Major “Support” for Immigration Reform: Includes Same-Sex Couples

June 13, 2013 [Original article here]

NEW YORK CITY - Just one day after the United States Senate took a critical vote to keep the immigration reform debate moving forward, a new poll has found overwhelming local support for a comprehensive overhaul. The new poll leaves little doubt on Long Island: It found that four out of five voters want to see a comprehensive reform plan passed that includes a path to citizenship.

Carlos Reyes, a member of Make the Road New York, said he has an idea why public opinion is shifting.

"They see that we are in Long Island - 100,000 immigrants - and we are living in the shadows, and they know we are hard workers."

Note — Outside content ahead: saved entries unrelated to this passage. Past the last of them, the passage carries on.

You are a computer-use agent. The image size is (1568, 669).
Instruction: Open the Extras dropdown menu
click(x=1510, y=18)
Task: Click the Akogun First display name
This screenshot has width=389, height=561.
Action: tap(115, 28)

Recently, Long Island's immigrant population topped 400,000. According to recent estimates, about 100,000 are undocumented. Congressman Tim Bishop joined the wide-ranging collection of agriculture, labor, church and immigrant groups that released the poll results on Wednesday.

Maryann Sinclair Slutsky, executive director of the immigrant advocacy group Long Island Wins, noted that these local voters believe immigration reform should be very inclusive.

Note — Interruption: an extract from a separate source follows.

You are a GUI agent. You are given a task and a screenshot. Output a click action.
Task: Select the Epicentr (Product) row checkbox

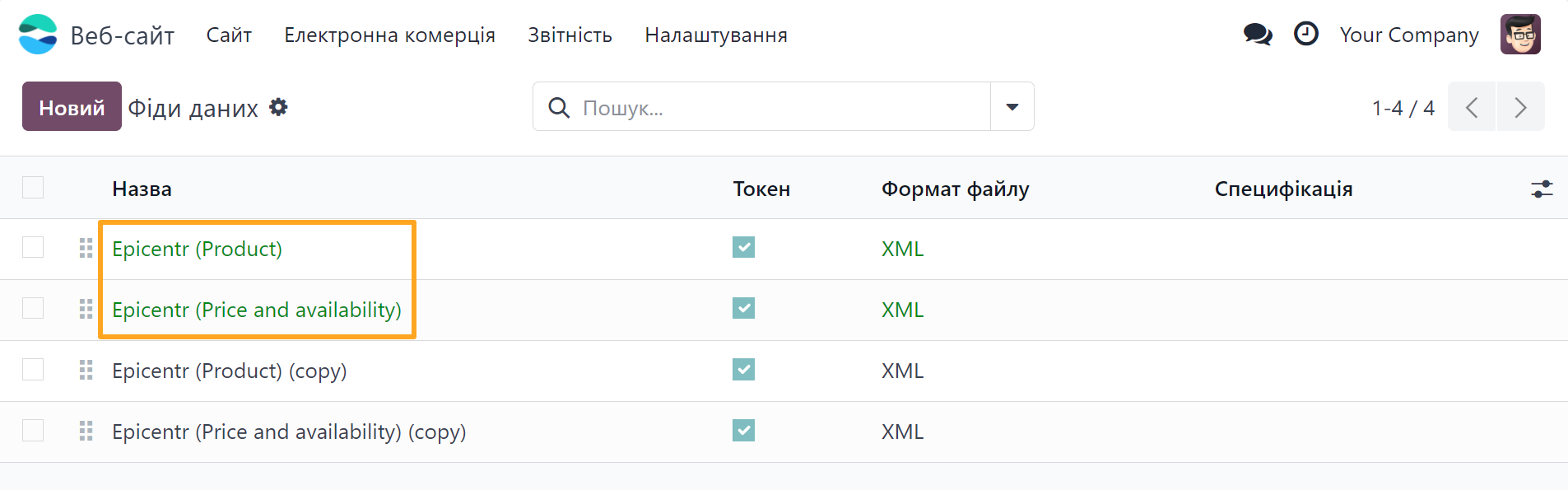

"Long Islanders also strongly support including same-sex couples in comprehensive immigration reform, with over 70 percent saying that they would support a provision to guarantee same-sex couples the right to seek citizenship for their partners," Slutsky said.

If there was a major surprise in the poll, Slutsky added, it is probably the fact the voters in Suffolk County were almost as strong in their support for providing a path to citizenship as their neighbors in Nassau County.

"Remarkably, strong support for comprehensive immigration is consistent across all demographics and districts - including Suffolk County, which had previously included anti-immigrant politics and hate crimes," she said.

The poll was conducted by national pollster Harstad Research and included more than 700 Long Island voters.

The full poll results are available at www.longislandwins.com.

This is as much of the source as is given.